To investigate the effect of surgically induced weight loss on energy, substrate and protein metabolism of morbidly obese patients.


A prospective, clinical intervention study of morbidly obese patients before and after surgical treatment.


Eight morbidly obese patients (BMI 47.88+/-7.03).


Total energy expenditure (TEE; doubly labeled water method), sleeping metabolic rate (SMR; respiration chamber), body composition (deuterium oxide component of doubly labeled water), substrate metabolism (48 h dietary records, 48 h urine collection and gaseous exchange in the respiration chamber) and whole body protein turnover (primed-continuous infusion of L-[1-13C]-leucine) were measured before, 3 and 12 months after vertical banded gastroplasty (VBG).

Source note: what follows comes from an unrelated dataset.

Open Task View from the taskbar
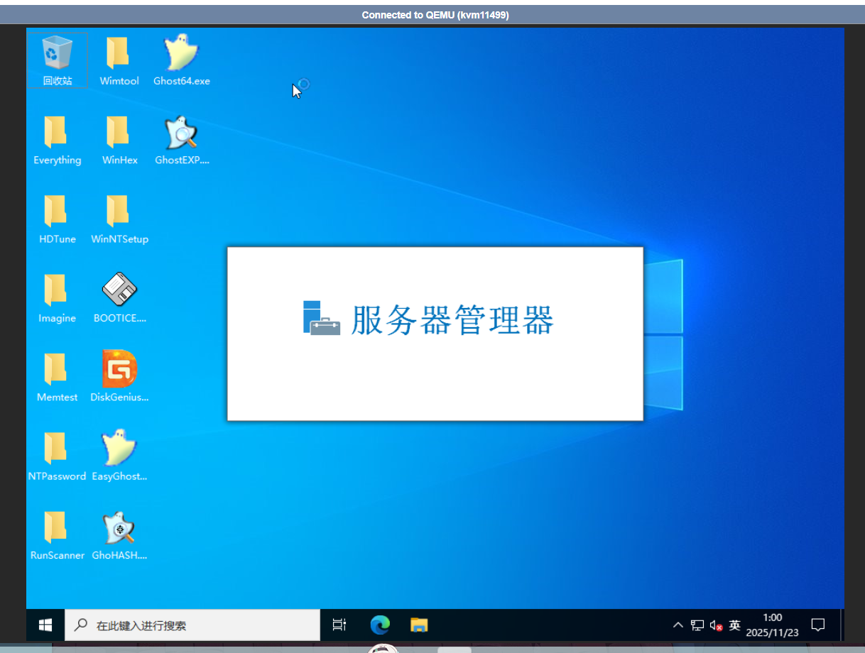This screenshot has width=865, height=653. point(339,625)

The TEE decreased as a result of a decreased SMR (64%) and non-SMR (36%; P=0.001). SMR as a function of fat-free mass (FFM) decreased after weight loss (P<0.05). The physical activity index (PAI), defined as TEE/SMR, was low and was not influenced by weight loss. Protein and carbohydrate oxidation decreased significantly after VBG (P<0.05), although 3 months after VBG protein oxidation did not decrease enough to prevent loss of FFM. The energy used for protein turnover was approximately 24% of SMR and did not change after weight loss.


Compensatory processes that oppose weight loss of morbidly obese patients exist, as demonstrated by the disproportional reduction of SMR, and a low PAI. Protein turnover is not a major contributor to the disproportional reduction of SMR.